Bloque de texto
▽

Marianne Bachmeier tenía 31 años y nada que perder cuando se paró detrás del violador y asesino de su hija y le disparó ocho veces en la espalda.
Su idea era
que fueran ocho balas (una no salió) y que Klaus Grabowski la mirase a la cara
cuando lo estuviera haciendo. Quería que la reconociera y que su última imagen
de vida fuera un primer plano de su rostro.
El 6 de
marzo de 1981 se dio el caso de justicia por mano propia más consistente de
Alemania Occidental.
Bachmeier no
dejó lugar a dudas: entró al Tribunal de Lübeck, se ubicó detrás del acusado y,
determinantemente, vació -casi- toda una Beretta M1934 en él. Siete estruendos
secos fueron el fade out del hombre juzgado.
“¡Cerdo!
Mató a mi hija… Quería dispararle en la cara, pero le disparé por la espalda…
Espero que esté muerto”, habría dicho Bachmeier en ese momento. Grabowski tardó
dos minutos en morir.
El caso fue
muy mediático. Los detalles de la historia -una sin ningún tipo de grises-
llegaron en su momento a muchísimas conversaciones vecinales y medios de
comunicación de todo el mundo.
Segundos
después de que Marianne liberase el septeto de plomo, dos personas la
redujeron. Ese 6 de marzo de 1981, la madre de Anna fue detenida y acusada de
asesinato.
Al año
siguiente, en declaraciones ante la Justicia, dijo que le disparó a Grabowski
en estado de trance. No le creyeron y por eso en 1983 la condenaron a seis años
de prisión.
Anna fue asesinada el 5 de mayo de 1980. Marianne esperó un año para ejecutar la venganza. Una venganza, ya dijimos, pensada y fría como cada uno de los momentos más relevantes de este macabro caso.
Fue después
de asistir a las dos primeras audiencias del juicio al asesino cuando
finalmente dejó de contener el impulso del brazo que sostenía la Beretta.
El día en
que perdió para siempre a Anna, Marianne la había dejado faltar a clases para
que pudiera jugar en el patio de su casa. No se imaginaba que la niña, en vez
de quedarse a su lado, correría a ver a Grabowski, el carnicero, porque este le
había prometido que si la visitaba la iba a dejar jugar con sus gatos.
El fatídico
5 de mayo, la bestia secuestró a la niña por horas, la violó reiteradamente y
la estranguló hasta matarla.

△

Datos disponibles
▽

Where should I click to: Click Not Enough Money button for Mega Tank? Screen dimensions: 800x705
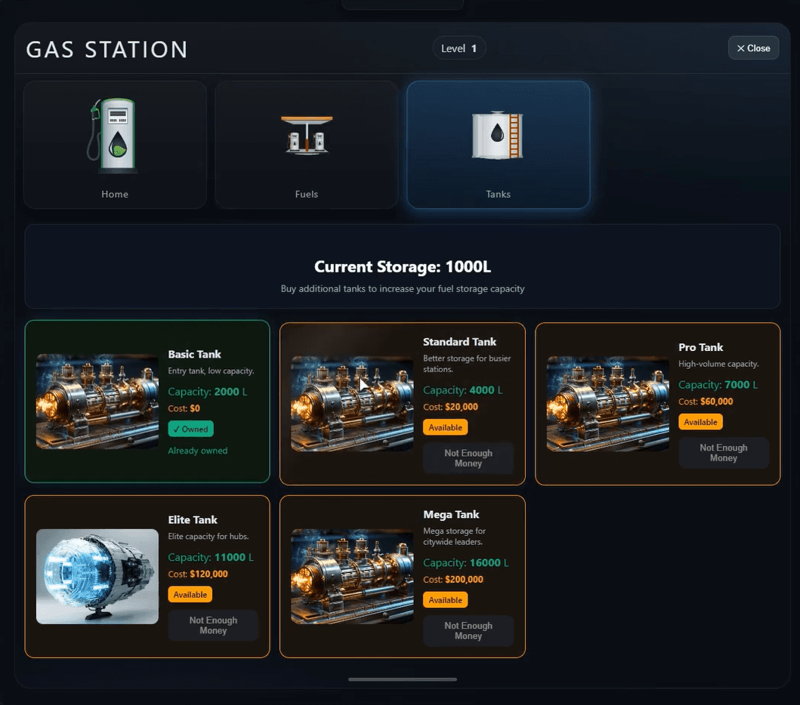(468, 630)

△

Tareas
a – Según el texto sobre el caso Bachmeier, ¿a qué pena fue condenada Marianne Bachmeier en 1983?
b – Transcriba el pasaje del texto sobre el caso Bachmeier desde "Fue después" hasta "estranguló hasta matarla.".
c – Prosiga el texto sobre el caso Bachmeier a continuación de su última oración.

Resultados por tarea
a – A seis años de prisión.

b –
Fue después
de asistir a las dos primeras audiencias del juicio al asesino cuando
finalmente dejó de contener el impulso del brazo que sostenía la Beretta.
El día en
que perdió para siempre a Anna, Marianne la había dejado faltar a clases para
que pudiera jugar en el patio de su casa. No se imaginaba que la niña, en vez
de quedarse a su lado, correría a ver a Grabowski, el carnicero, porque este le
había prometido que si la visitaba la iba a dejar jugar con sus gatos.
El fatídico
5 de mayo, la bestia secuestró a la niña por horas, la violó reiteradamente y
la estranguló hasta matarla.

c –
Al mismo
tiempo que Marianne denunciaba la desaparición de su hija, el asesino metía el
cuerpo de Anna en una caja, llevaba el improvisado ataúd hasta la orilla de un
canal y esperaba a que se hiciera de noche para enterrarla sin que nadie lo
viese.
Repetimos:
es un caso sin grises. Grabowski demoró apenas un puñado de horas en contarle a
su novia lo que había hecho. Consciente o no, cavó su propia tumba. Su pareja
corrió a denunciarlo mientras el otro se emborrachaba en un bar.
En manos de
la policía, el carnicero confesó su crimen e indicó dónde había dejado el
cadáver. Eso sí: no admitió haber violado a la niña.
La versión
que Grabowski sostuvo hasta el impacto de las balas del arma de Marianne fue
sumamente cruel: el asesino siempre aseguró que Anna (sí, Anna, la niña de 7
años) había intentado seducirlo y chantajearlo. El carnicero decía que la niña
le había pedido dinero para no decirle a su madre que él la había tocado.
El hombre
-dato importante- ya había estado preso por abusar sexualmente de dos niñas. En
1976 le habían hecho castración química y él, tiempo después, la había podido
revertir con un tratamiento hormonal.
La liberación de Marianne
La madre de
Anna salió de prisión a los tres años de haber ingresado. Cumplió tres de seis.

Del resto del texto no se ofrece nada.